Page 47
The Human Genome Project: Elucidating Our Genetic Blueprint
ERIC D. GREEN
National Human Genome Research Institute National Institutes of Health Bethesda, Maryland
The human genome consists of approximately 3 billion base pairs (bp) of DNA contained within 24 chromosomes that range in size from approximately 50 million to 260 million bp. Encoded within this DNA are an estimated 25,000 to 75,000 genes and the necessary elements that control the regulation of their expression. A listing of the sequence of the human genome's bases in single-letter symbols (G, A, T, C) would fill about 13 sets of the Encyclopaedia Britannica,approximately 750 megabytes of computer disk space, or roughly 1 CD-ROM.
THE HUMAN GENOME PROJECT
The Human Genome Project is a coordinated, international effort to map and sequence the human genome and, in parallel, that of several well-studied model organisms. In the United States, the National Institutes of Health ( www.nhgri.nih.gov) and the Department of Energy ( jgi.doe.gov) orchestrate the relevant programs, with the project officially beginning on October 1, 1990. Since its inception, the Human Genome Project has been associated with carefully crafted, milestone-oriented goals, the most recent set being established in 1998 (Collins et al., 1998).

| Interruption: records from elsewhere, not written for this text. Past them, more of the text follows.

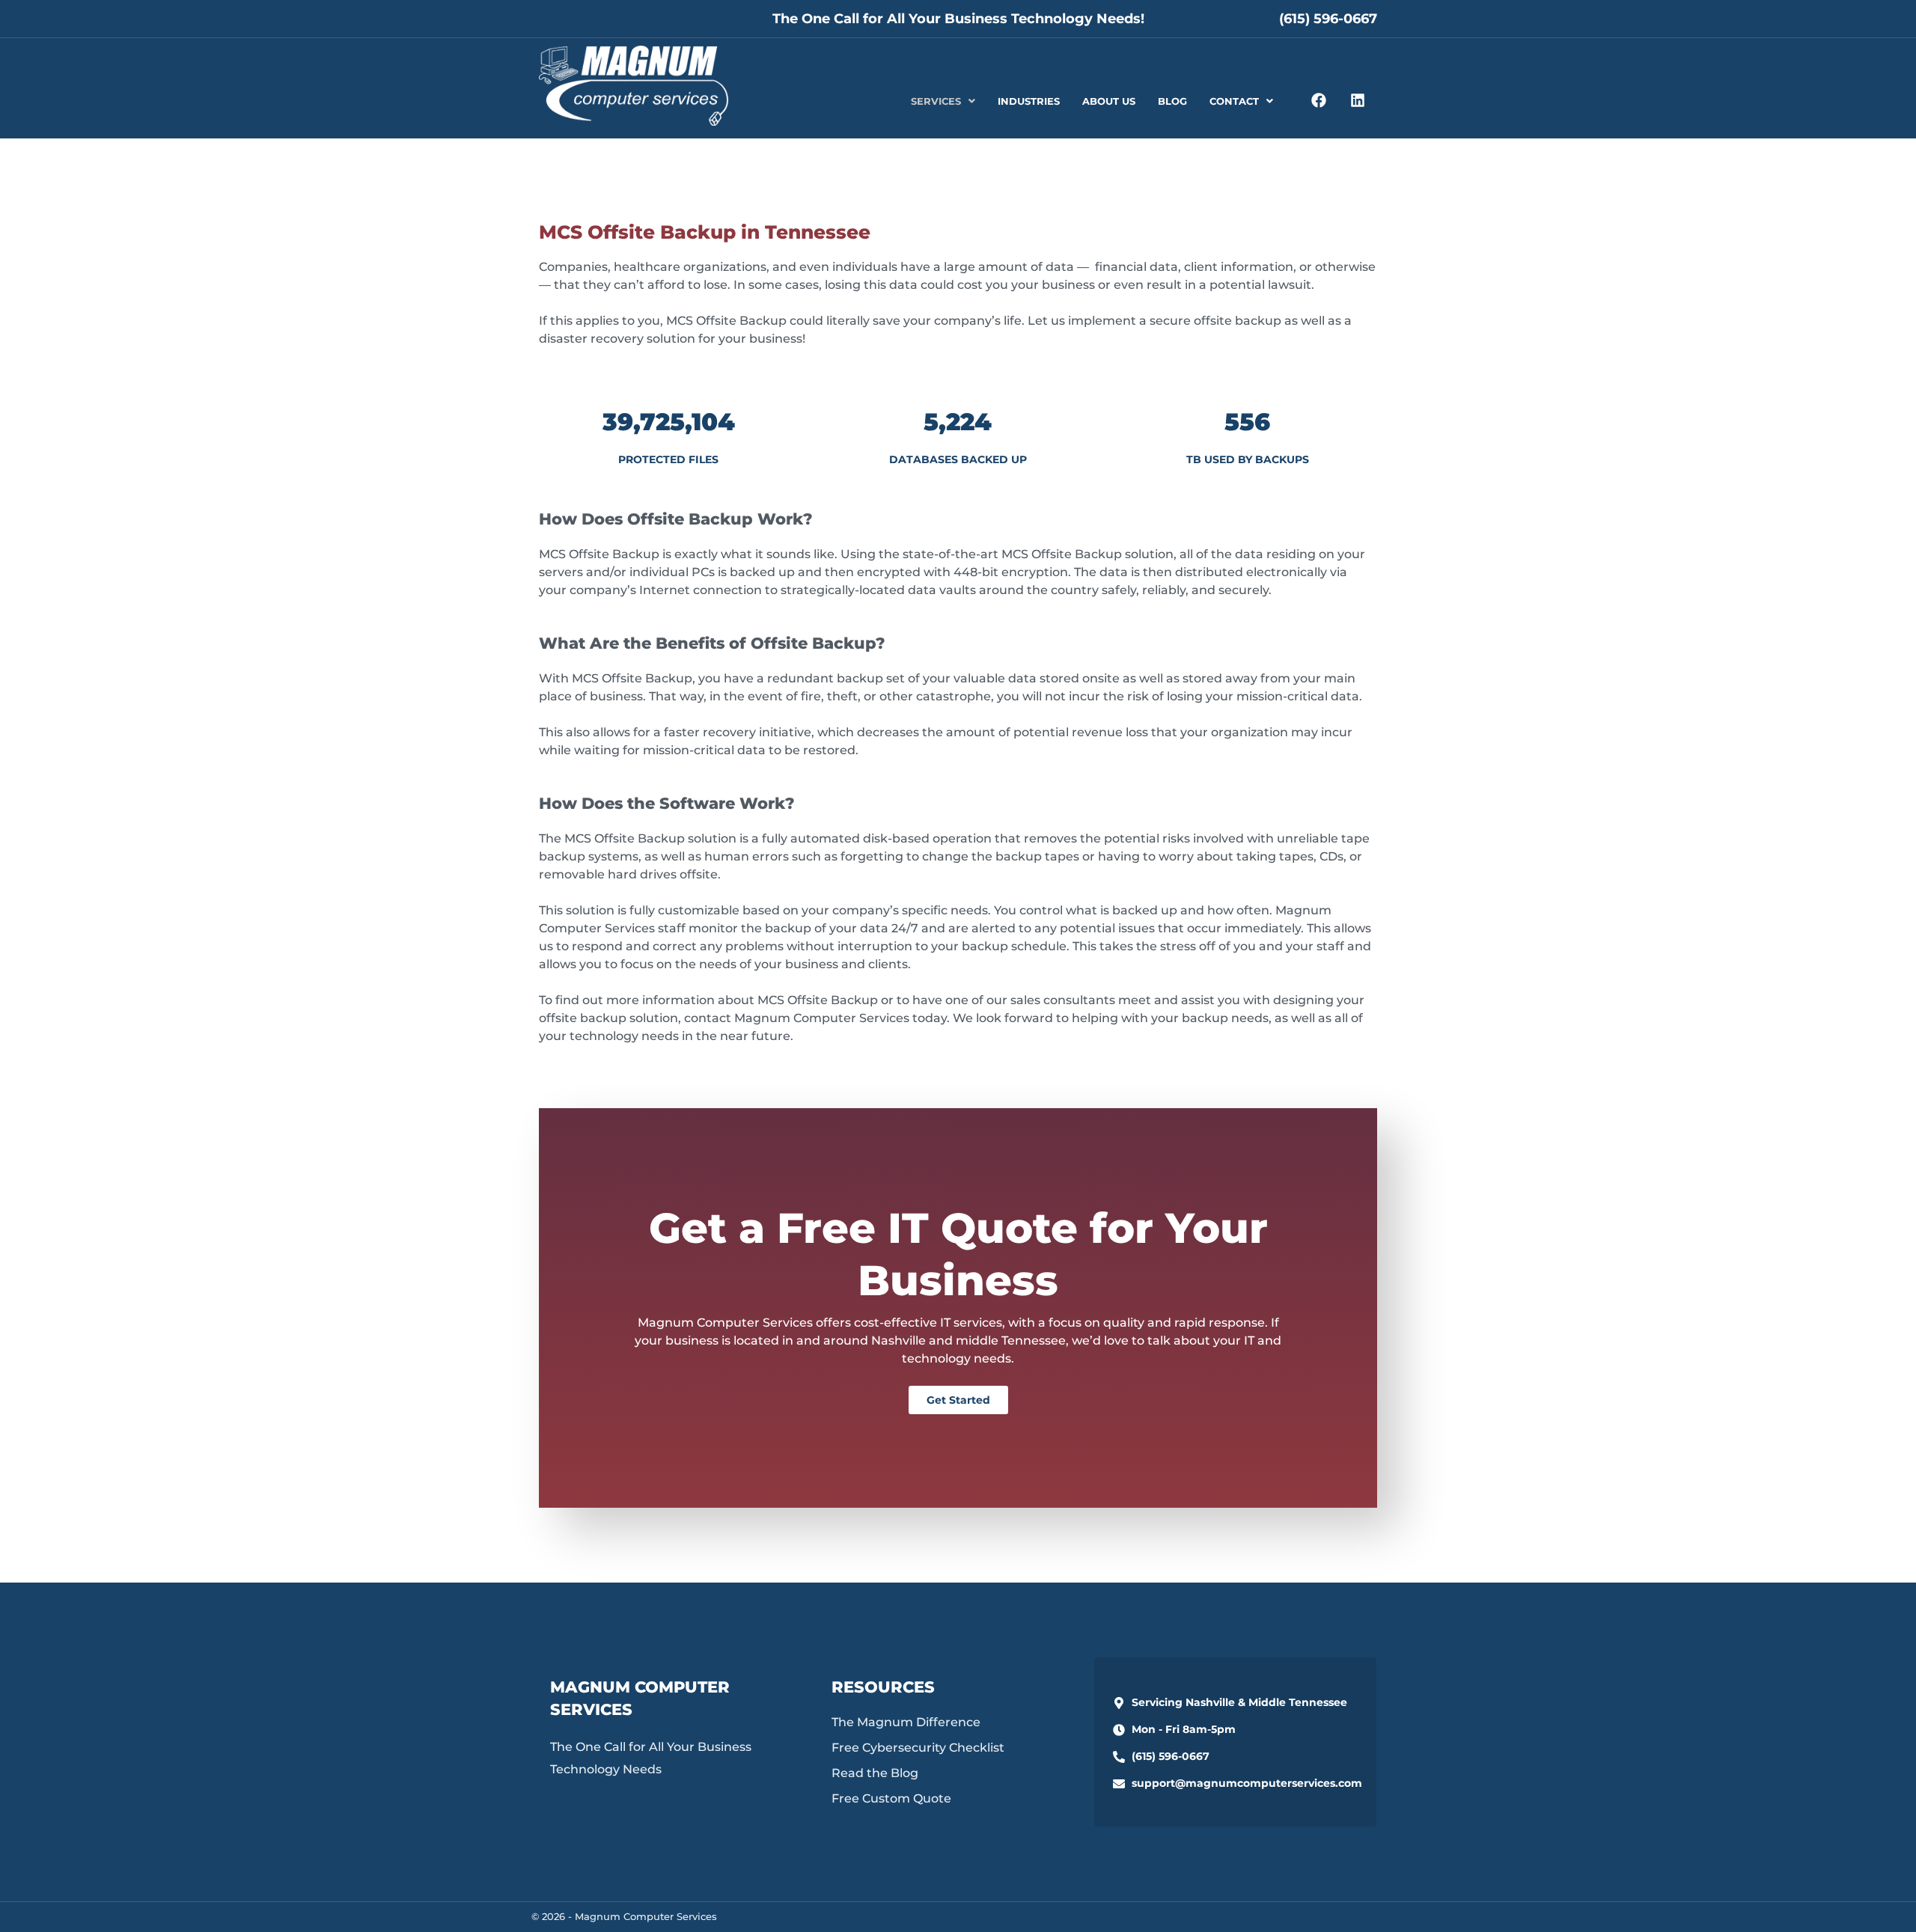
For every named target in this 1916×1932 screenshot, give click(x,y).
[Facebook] (1318, 100)
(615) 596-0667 (1328, 18)
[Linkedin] (1357, 100)
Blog (1172, 101)
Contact (1234, 101)
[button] (943, 101)
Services (936, 101)
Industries (1029, 101)
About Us (1108, 101)
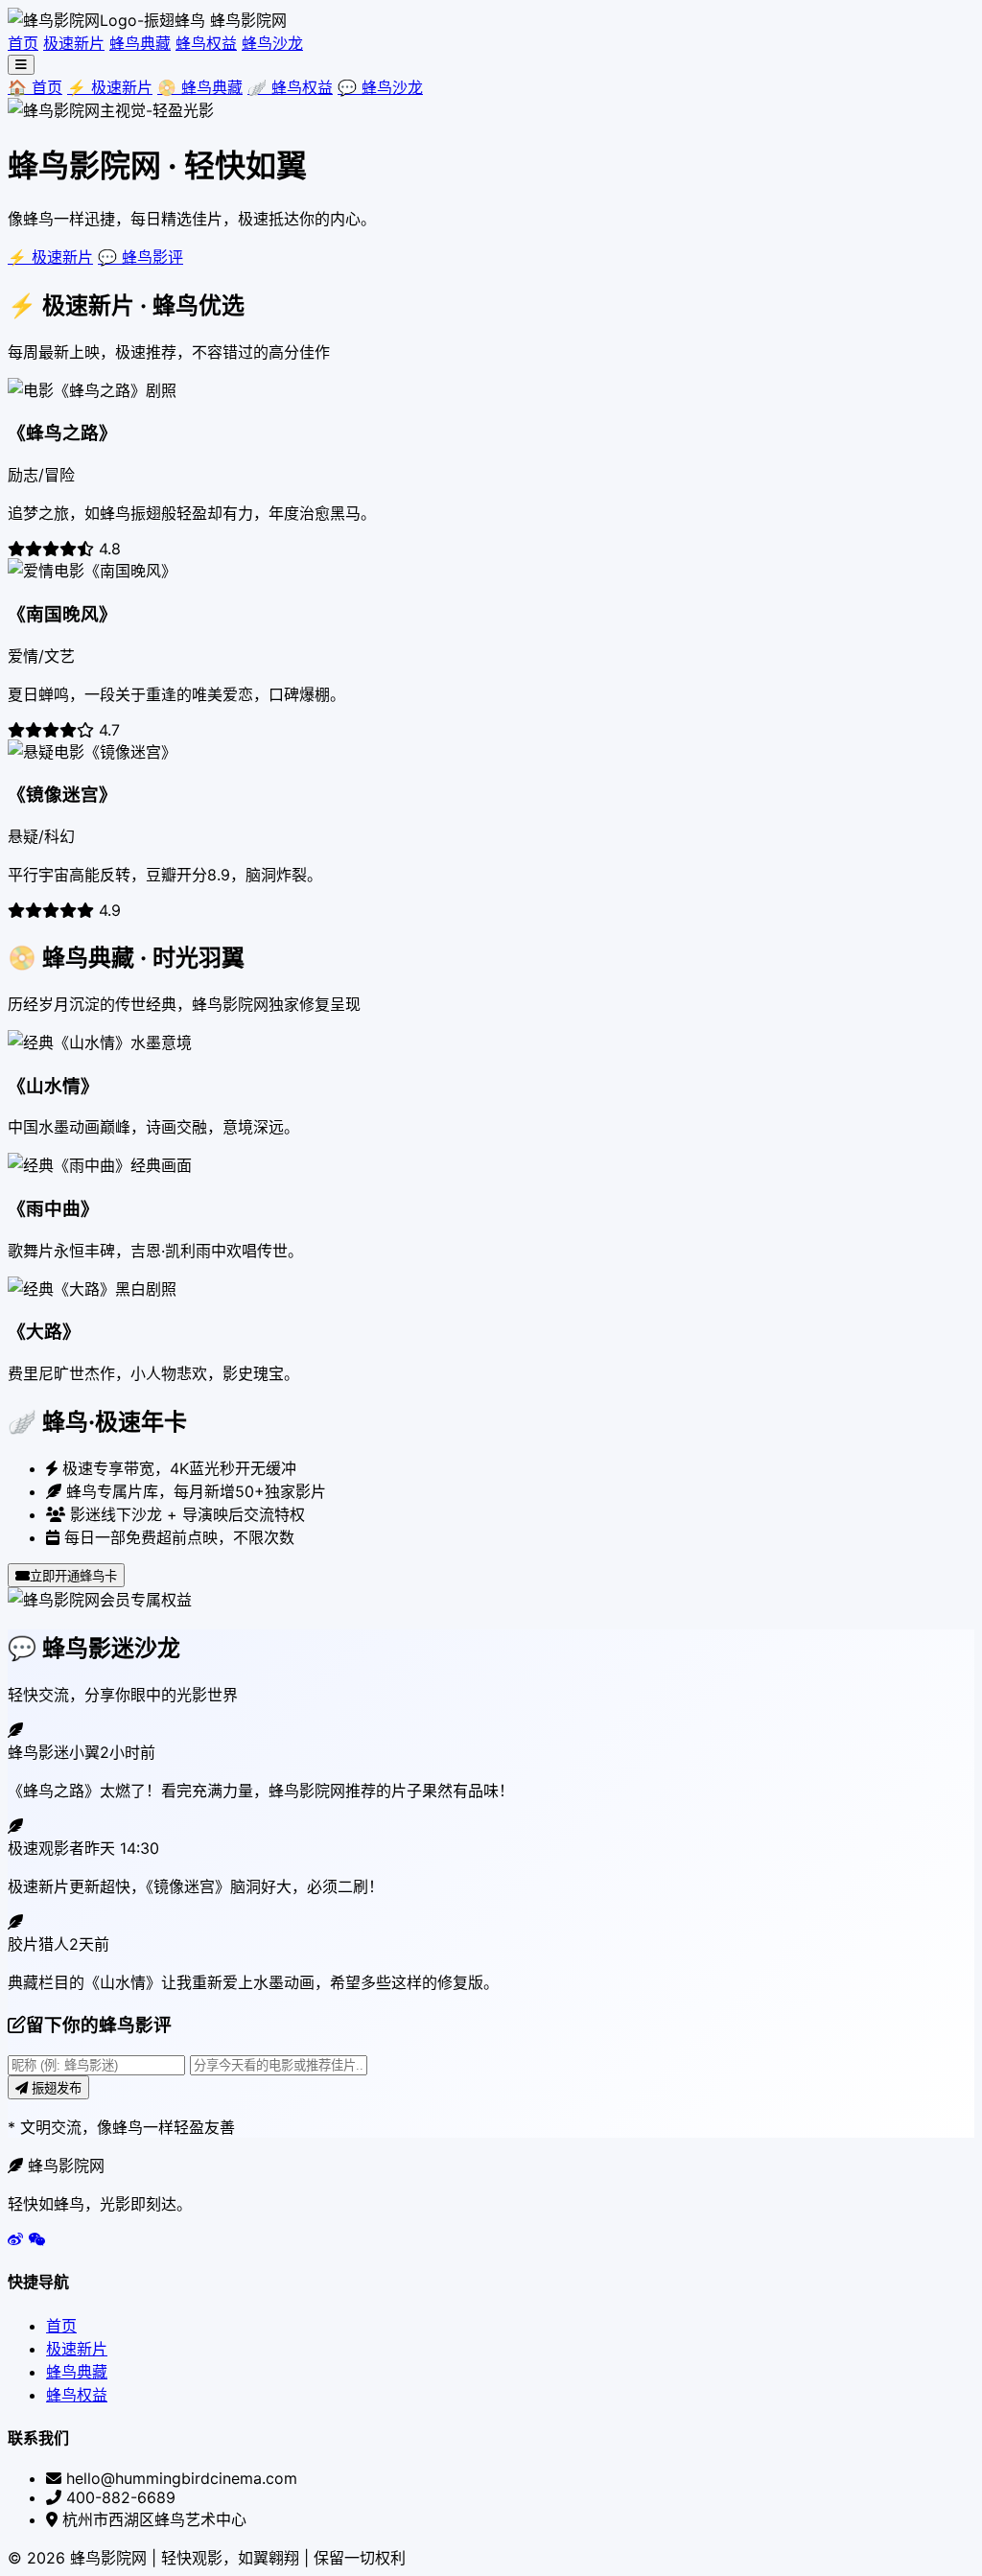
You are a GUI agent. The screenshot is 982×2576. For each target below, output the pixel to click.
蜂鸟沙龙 (272, 43)
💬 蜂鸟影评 (140, 257)
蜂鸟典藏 (140, 43)
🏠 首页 (35, 87)
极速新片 (74, 43)
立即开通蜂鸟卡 (73, 1576)
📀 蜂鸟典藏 (200, 87)
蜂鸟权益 (206, 43)
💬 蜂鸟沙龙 (380, 87)
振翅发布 (55, 2088)
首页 (23, 43)
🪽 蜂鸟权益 (290, 87)
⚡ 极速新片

The first phase of the project involved constructing relatively low-resolution maps of the human genome and refining the approaches for large-scale DNA sequencing. The second phase has focused on establishing the complete sequence of the human and other vertebrate genomes, as well as beginning to decipher the encoded information in a systematic fashion.
Page 48
MAPPING THE HUMAN GENOME
Genomic maps are organizational representations that reflect specific features of the corresponding DNA. There are three major classes of genomic maps: cytogenetic, genetic, and physical ( Figure 1). In each case, the coordinates on which the maps are based reflect the experimental method(s) used to establish the relative positions of landmarks.
-
Cytogenetic maps. Cytogenetic maps represent the appearance of chromosomes when properly stained and examined microscopically. Particularly important is the appearance of differentially staining regions (called bands) that render each chromosome uniquely identifiable.
~ enlarge ~
Page 49
-
Genetic maps. Also known as linkage maps or meiotic maps, genetic maps depict the relative locations of genetic markers across a stretch of DNA. Genetic markers reflect sequences that vary among different individuals (i.e., they are polymorphic). Such sequence variation allows genetic markers to be followed during passage from one generation to the next.
-
Physical Maps. Physical maps depict the relative locations of physical landmarks across a stretch of DNA. The conventional approach for physical mapping involves fragmenting and cloning the DNA, and then reassembling the pieces in an organized fashion. A collection of ordered, overlapping clones is called a contig, since the clones together contain a contiguous segment of DNA.
The development of high-quality genetic and physical maps of the human genome represented key early activities of the Human Genome Project. These goals were largely reached by the mid-1990s ( Figure 2). Attention then turned to sequencing the human genome.
~ enlarge ~
Page 50
SEQUENCING THE HUMAN GENOME
The highest-resolution physical map is the actual DNA sequence, which depicts the precise order of bases (adenine [A], guanine [G], cytosine [C], and thymine [T]). A handful of techniques have been developed for sequencing DNA. The approach described by Sanger and coworkers in 1977 (Sanger et al., 1977)—dideoxy chain-termination sequencing—is the most widely used sequencing method. This technique involves the in vitrosynthesis of DNA molecules in the presence of artificial (dideoxy) bases, which prevent chain extension when incorporated into a growing DNA strand. The resulting population of DNA molecules, which terminate at different base positions, is then analyzed by gel electrophoresis and the relative migration of the various DNA fragments is used to deduce the sequence of the starting DNA. The most contemporary methods for large-scale DNA sequencing involve the incorporation of fluorescent tags into the DNA, followed by their real-time detection using laser-based instrumentation (Hunkapiller et al., 1991; Smith et al., 1986).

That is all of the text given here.